Held: Appeal allowed. The annual value of the Property is determined according to Basis B as agreed between the parties.
- Given that this case essentially turns on the interpretation of s 2(3)(b) of the Act, the starting point in any such exercise must be s 9A(1) of the Interpretation Act (Cap 1, 2002 Rev Ed), which provides that a purposive approach must be adopted when interpreting statutory provisions.
- The sale of a unit is a separate event from its eventual physical construction. What the buyer has committed to purchase is a physical unit, but in the meantime, his or her rights and liabilities exist only legally. It is not the intention of Parliament that s 2(3)(b) of the Act should have the effect that committed sales should be completely disregarded in the process of assessing the annual value of land on which buildings are being constructed.
- In response to the “principle of reality” relied upon by the Appellant, the Respondent had submitted that this principle is subordinate to the objective of giving full effect to the statutory fiction in s 2(3)(b) of the Act.
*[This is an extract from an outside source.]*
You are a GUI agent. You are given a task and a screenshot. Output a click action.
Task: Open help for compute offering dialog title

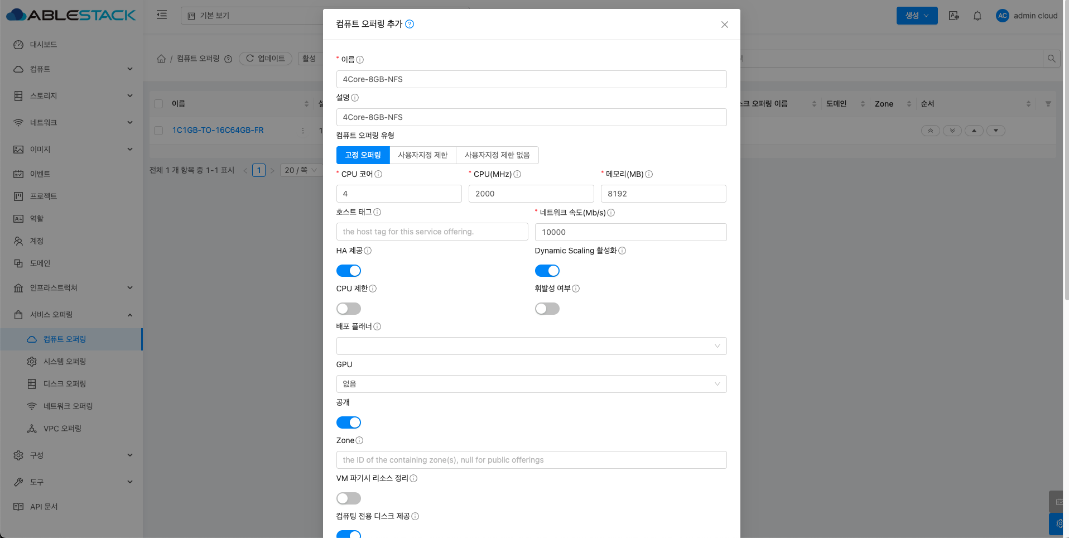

The Respondent’s argument was that Basis B would mean that the annual value of the Property is “locked in” and could not fluctuate according to “market value”. However, even if it is “locked in” and could not fluctuate according to “market value”, the Respondent concedes that its practice is to reassess the annual value upon the issuance of the TOP. Thus, the “lock in” period would only last for a few years. Further and in any event, the Respondent’s notion of “market value” assumes that the market would value the Property at a particular value ignoring the committed sales. Without statutory authorisation, this would not be in line with the rebus sic stantibus principle, which states that property must be valued as it exists at the time when the valuation is made, with all the then existing circumstances – all cases of valuation must, prima facie, be rooted in reality. There is no evidence that the statutory fiction in s 2(3)(b) does not stretch so far as to impede the consideration of committed sales as part of the reality surrounding the Property at the time of valuation.
- The Respondent’s third argument is based on its administrative practice. Practice, however is not law.
- The Respondent’s fourth argument is that because property tax is a tax on a property, the Respondent should not have regard to the arrangements made by the owner of a property in respect of its sale of units. However, as a matter of logic, the incidence of a liability and the method of calculating the quantum of that liability (which is dependent on the annual value) are conceptually distinct.
The above judgement was delivered on 5 September 2012.